Eine Dienstleistungskonzession unterscheide sich nach dem OLG Düsseldorf von dem im konkreten Fall vorliegenden Dienstleistungsauftrag dadurch, dass die Gegenleistung für die Erbringung der Dienstleistung entweder ausschließlich in dem Recht zur Nutzung der Dienstleistung oder in diesem Recht zuzüglich der Zahlung eines Preises bestehe.
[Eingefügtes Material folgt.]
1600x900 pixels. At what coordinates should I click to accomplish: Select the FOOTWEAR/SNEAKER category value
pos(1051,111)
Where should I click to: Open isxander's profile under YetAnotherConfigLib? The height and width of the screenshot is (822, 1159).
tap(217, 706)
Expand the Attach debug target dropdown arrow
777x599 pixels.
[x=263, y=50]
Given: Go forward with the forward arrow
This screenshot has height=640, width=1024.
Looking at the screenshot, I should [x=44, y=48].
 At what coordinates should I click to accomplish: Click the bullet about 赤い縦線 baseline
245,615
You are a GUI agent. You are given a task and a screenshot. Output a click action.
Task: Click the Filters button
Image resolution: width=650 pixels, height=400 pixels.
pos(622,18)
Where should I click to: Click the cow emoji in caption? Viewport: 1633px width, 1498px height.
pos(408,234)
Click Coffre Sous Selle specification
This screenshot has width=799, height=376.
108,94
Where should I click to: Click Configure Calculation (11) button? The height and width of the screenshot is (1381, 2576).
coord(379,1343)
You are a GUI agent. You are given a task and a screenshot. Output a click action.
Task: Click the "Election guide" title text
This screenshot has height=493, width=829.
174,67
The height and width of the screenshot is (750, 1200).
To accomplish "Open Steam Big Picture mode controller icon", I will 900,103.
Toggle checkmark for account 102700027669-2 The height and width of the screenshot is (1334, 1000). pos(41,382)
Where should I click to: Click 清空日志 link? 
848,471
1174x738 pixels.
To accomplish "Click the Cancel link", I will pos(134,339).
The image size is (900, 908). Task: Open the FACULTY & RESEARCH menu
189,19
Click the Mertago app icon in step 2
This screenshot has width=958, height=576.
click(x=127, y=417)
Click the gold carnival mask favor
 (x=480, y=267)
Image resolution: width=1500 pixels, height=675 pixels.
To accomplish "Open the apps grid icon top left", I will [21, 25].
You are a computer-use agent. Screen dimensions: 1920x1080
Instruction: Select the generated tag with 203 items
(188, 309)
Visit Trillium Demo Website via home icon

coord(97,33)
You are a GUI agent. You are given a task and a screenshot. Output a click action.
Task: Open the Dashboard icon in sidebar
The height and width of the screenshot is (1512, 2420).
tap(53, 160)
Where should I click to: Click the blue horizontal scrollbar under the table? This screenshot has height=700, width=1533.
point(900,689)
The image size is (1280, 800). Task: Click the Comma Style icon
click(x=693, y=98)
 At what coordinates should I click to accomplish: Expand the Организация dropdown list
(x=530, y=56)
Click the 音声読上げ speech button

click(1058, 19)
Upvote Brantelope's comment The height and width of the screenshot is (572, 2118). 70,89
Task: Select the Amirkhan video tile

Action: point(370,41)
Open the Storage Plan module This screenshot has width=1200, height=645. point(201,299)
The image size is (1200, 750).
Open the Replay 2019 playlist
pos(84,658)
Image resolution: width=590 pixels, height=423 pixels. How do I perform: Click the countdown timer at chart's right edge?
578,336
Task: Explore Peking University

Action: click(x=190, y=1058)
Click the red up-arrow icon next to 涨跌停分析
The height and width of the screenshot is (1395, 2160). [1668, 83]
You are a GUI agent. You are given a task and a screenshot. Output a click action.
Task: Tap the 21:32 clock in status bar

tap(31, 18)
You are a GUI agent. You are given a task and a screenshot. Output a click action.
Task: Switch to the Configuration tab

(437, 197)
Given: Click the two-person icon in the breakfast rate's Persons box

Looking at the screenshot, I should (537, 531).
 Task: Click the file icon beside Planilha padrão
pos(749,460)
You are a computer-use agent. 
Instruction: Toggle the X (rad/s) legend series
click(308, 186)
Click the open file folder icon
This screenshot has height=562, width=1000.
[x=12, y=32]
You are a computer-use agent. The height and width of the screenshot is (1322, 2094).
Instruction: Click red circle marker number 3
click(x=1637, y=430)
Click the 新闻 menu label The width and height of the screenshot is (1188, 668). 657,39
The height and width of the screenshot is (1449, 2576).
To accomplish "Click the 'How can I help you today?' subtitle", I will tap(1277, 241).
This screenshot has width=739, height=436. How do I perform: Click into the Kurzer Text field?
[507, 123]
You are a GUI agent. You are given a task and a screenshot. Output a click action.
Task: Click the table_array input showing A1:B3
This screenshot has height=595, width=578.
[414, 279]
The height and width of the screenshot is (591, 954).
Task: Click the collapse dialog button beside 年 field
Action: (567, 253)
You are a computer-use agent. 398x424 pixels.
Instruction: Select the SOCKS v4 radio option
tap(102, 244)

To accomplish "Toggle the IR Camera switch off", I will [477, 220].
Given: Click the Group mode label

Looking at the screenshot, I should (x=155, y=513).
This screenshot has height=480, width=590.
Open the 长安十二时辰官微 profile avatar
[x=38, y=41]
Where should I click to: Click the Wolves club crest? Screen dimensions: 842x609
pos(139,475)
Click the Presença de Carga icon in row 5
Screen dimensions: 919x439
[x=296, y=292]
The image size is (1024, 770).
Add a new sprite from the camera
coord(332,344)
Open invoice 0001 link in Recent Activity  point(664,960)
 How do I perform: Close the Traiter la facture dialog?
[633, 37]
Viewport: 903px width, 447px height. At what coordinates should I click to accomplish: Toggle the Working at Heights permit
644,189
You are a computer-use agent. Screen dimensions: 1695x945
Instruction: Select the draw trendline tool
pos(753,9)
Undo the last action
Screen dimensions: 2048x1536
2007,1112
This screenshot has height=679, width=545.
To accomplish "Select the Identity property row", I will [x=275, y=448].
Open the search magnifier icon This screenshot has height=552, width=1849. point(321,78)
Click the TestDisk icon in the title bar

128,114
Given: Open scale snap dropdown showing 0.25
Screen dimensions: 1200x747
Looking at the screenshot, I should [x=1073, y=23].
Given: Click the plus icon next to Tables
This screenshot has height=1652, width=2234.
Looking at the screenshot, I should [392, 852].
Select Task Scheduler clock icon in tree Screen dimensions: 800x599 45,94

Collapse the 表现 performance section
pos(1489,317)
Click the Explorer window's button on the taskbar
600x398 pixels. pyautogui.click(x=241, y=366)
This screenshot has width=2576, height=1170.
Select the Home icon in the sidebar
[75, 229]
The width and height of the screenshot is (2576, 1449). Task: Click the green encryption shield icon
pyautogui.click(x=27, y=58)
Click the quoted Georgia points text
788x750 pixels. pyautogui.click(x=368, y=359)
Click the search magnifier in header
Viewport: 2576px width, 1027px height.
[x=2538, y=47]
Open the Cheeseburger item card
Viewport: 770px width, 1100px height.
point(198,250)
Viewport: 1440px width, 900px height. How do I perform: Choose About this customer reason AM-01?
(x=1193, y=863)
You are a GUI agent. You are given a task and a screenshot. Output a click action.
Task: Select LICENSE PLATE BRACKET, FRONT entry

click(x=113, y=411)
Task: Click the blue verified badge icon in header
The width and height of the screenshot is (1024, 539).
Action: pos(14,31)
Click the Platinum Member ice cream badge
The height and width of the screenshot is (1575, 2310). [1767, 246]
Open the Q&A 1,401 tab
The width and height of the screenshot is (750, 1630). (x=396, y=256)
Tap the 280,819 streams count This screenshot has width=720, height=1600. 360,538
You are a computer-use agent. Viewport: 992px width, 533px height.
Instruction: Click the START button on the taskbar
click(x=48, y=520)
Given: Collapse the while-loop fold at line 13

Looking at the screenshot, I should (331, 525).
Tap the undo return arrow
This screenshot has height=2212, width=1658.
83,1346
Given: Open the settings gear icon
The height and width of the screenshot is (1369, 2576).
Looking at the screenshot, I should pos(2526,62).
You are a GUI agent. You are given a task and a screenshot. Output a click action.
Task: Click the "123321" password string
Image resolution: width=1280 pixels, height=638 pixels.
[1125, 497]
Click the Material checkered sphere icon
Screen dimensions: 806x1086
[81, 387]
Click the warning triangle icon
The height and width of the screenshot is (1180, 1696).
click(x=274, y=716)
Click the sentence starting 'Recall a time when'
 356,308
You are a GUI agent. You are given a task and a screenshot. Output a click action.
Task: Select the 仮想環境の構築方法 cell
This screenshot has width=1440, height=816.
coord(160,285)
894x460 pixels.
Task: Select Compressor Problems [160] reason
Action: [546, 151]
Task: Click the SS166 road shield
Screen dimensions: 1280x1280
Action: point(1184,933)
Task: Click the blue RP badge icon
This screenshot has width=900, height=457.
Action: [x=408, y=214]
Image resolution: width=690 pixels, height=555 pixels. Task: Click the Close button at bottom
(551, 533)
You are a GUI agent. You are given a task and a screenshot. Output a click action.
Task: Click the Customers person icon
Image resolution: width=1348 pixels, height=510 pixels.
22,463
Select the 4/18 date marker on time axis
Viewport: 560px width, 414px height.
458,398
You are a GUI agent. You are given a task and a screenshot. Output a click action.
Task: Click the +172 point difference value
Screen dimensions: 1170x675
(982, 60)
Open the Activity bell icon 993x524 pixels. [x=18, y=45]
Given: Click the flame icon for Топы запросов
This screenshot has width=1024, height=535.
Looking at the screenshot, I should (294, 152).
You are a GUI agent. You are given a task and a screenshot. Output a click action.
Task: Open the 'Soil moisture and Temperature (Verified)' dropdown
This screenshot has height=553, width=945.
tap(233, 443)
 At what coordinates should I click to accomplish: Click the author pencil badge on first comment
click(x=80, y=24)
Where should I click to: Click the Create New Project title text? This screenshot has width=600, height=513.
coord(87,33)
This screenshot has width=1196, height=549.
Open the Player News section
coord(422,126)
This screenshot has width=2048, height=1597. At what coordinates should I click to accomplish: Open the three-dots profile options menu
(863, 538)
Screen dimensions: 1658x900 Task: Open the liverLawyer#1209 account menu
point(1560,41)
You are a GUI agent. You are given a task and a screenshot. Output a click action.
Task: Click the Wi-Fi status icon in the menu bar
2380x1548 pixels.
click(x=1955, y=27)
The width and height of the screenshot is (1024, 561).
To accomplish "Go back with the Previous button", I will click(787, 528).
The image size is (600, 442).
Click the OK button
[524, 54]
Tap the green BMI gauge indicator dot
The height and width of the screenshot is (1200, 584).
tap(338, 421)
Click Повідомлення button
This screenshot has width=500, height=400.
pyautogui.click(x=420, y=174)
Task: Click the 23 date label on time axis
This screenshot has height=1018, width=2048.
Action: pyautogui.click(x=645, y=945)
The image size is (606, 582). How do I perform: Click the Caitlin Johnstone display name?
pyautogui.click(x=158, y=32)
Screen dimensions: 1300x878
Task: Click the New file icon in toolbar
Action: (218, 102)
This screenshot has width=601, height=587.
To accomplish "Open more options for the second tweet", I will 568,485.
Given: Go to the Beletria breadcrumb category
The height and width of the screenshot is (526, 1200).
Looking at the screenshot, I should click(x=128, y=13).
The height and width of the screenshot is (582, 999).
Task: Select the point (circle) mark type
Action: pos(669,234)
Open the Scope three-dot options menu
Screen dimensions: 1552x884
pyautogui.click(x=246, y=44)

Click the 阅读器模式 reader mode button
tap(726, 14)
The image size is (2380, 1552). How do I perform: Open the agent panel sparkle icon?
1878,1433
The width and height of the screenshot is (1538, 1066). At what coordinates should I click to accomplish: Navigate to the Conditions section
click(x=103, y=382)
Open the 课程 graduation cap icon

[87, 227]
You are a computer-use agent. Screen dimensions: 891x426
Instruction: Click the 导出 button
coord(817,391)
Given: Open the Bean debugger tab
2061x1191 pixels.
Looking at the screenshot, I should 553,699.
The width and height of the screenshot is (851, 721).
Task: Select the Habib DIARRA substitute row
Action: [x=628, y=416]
Ob und inwieweit der Konzessionär bei der Verwertung der ihm übertragenen Leistung tatsächlich den Risiken des Marktes ausgesetzt sei und er das Betriebsrisiko ganz oder zumindest zu einem wesentlichen Teil übernehme, hänge von den Umständen des Einzelfalls ab. Die Zuschlagsdestinärin erhalte öffentliche Ausgleichszahlungen und Zuwendungen und trage damit keine Marktrisiken.

Behauptete Verstöße gegen Kartellrecht seien im Vergabeverfahren und in Nachprüfungsverfahren grundsätzlich zu überprü-fen. Dies erfolge im Wege einer Inzidentprüfung innerhalb einer vergaberechtlichen Anknüpfungsnorm des Wettbewerbsgrundsatzes gem. § 97 Abs. 1 S. 1 GWB sein, der hier jedoch nicht verletzt sei.